Board and Committee Composition; Management
     The articles of association of Cooper Industries plc provide that the board of directors at any time may elect from its number an executive committee and other committees, each of which shall consist of not less than three directors. Each member of each such committee shall hold office at the pleasure of the board and may be removed by the board at any time with or without cause. Vacancies occurring in the committees may be filled by the board. Except as the executive committee’s powers and duties may be limited or otherwise prescribed by the board, the executive committee, during the intervals between the meetings of the board, shall possess and may exercise all of the powers of the board in the management and control of the business and property of Cooper Industries plc; and other committees shall have such powers of the board as shall be from time to time delegated to them by the board; provided, however, that no committee shall be empowered to elect directors to fill vacancies among the directors or on any committee of the directors.

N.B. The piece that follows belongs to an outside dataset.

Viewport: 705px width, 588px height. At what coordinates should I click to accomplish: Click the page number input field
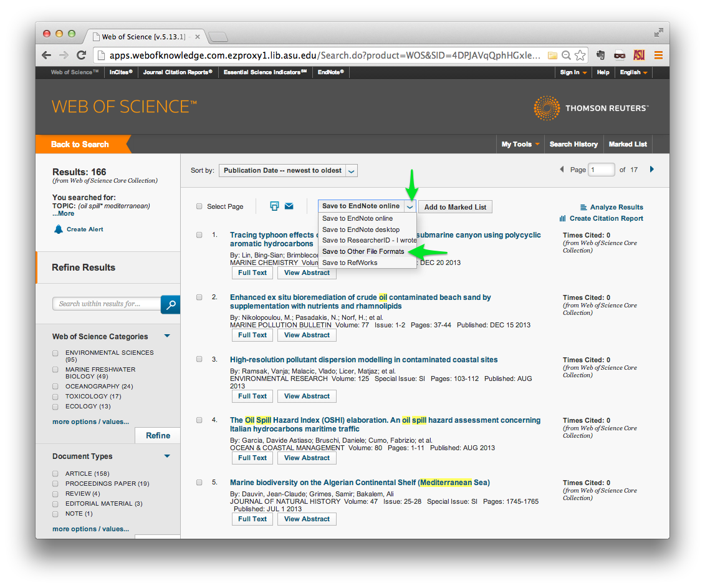tap(601, 170)
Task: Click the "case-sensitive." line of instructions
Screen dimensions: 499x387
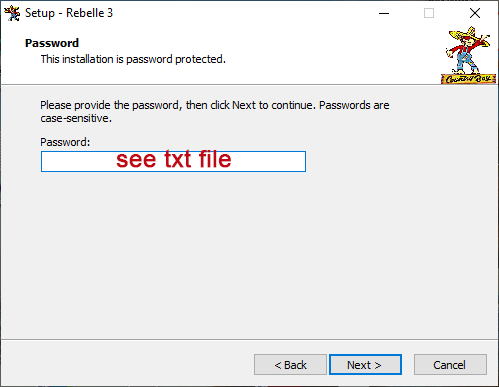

Duties of the Board of Directors
     The directors of Cooper Industries plc have certain statutory and fiduciary duties. All of the directors have equal and overall responsibility for the management of Cooper Industries plc (although directors who also serve as employees have additional responsibilities and duties arising under their employment arrangements and are expected to exercise a greater degree of skill and diligence than non-executive directors). The principal directors’ duties include the common law fiduciary duties of good faith and exercising due care and skill. The statutory duties include ensuring the maintenance of proper books of account, having annual accounts prepared, having an annual audit performed, the duty to maintain certain registers and make certain filings as well as disclosure of personal interests. Particular duties also apply to directors of insolvent companies (for example, the directors could be liable to sanctions where they are deemed by the court to have carried on the business of Cooper Industries plc while insolvent, without due regard to the interests of creditors). For public limited companies like Cooper Industries plc, directors are under a specific duty to ensure that the secretary is a person with the requisite knowledge and experience to discharge the role.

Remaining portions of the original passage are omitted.